30 books33 followers
Jack A. Goldstone is an American sociologist and political scientist, specializing in studies of social movements, revolutions, and international politics. He is an author or editor of 13 books and over 140 research articles. He is recognized as one of the leading authorities on the study of revolutions and long-term social change. His work has made foundational contributions to the fields of cliodynamics, economic history and political demography. He was the first scholar to describe in detail and document the long-term cyclical relationship between global population cycles and cycles of political rebellion and revolution. He was also a core member of the “California school” in world history, which replaced the standard view of a dynamic West and stagnant East with a ‘late divergence’ model in which Eastern and Western civilizations underwent similar political and economic cycles until the 18th century, when Europe achieved the technical breakthroughs of industrialization. He is also one of the founding fathers of the emerging field of political demography, studying the impact of local, regional, and global population trends on international security and national politics.

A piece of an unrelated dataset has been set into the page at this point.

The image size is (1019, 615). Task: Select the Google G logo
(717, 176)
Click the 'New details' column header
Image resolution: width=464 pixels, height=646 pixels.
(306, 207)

Goldstone is currently the Virginia E. and John T. Hazel, Jr. Professor in the School of Public Policy at George Mason University. He has also worked as a consultant of the US government, for example, serving as chair of the National Research Council's evaluation of USAID Democracy Assistance Programs. He is also a non-resident Senior Fellow at the Brookings Institution, and Director of the Research Laboratory in Political Demography and Macrosocial Dynamics at the Russian Presidential Academy of National Economy and Public Administration in Moscow.

His academic awards include the American Sociological Association Distinguished Scholarly Publication Award, for 'Revolution and Rebellion in the Early Modern World,' the Arnaldo Momigliano Award of the Historical Society, and seven awards for 'best article' in the fields of Comparative/Historical Sociology, Political Sociology, Social Theory, and Collective Behavior and Social Movements. He has won fellowships from the Council of Learned Societies, the U.S. Institute of Peace, the MacArthur Foundation, the Australian Research School of Social Sciences, the Canadian Institute for Advanced Research, the Center for Advanced Study in the Behavioral Sciences, and is an elected member of the Council on Foreign Affairs and the Sociological Research Association. He has been the Richard Holbrooke Visiting Lecturer at the American Academy in Berlin, the Crayborough Lecturer at Leiden University, and a Phi Beta Kappa National Visiting Scholar.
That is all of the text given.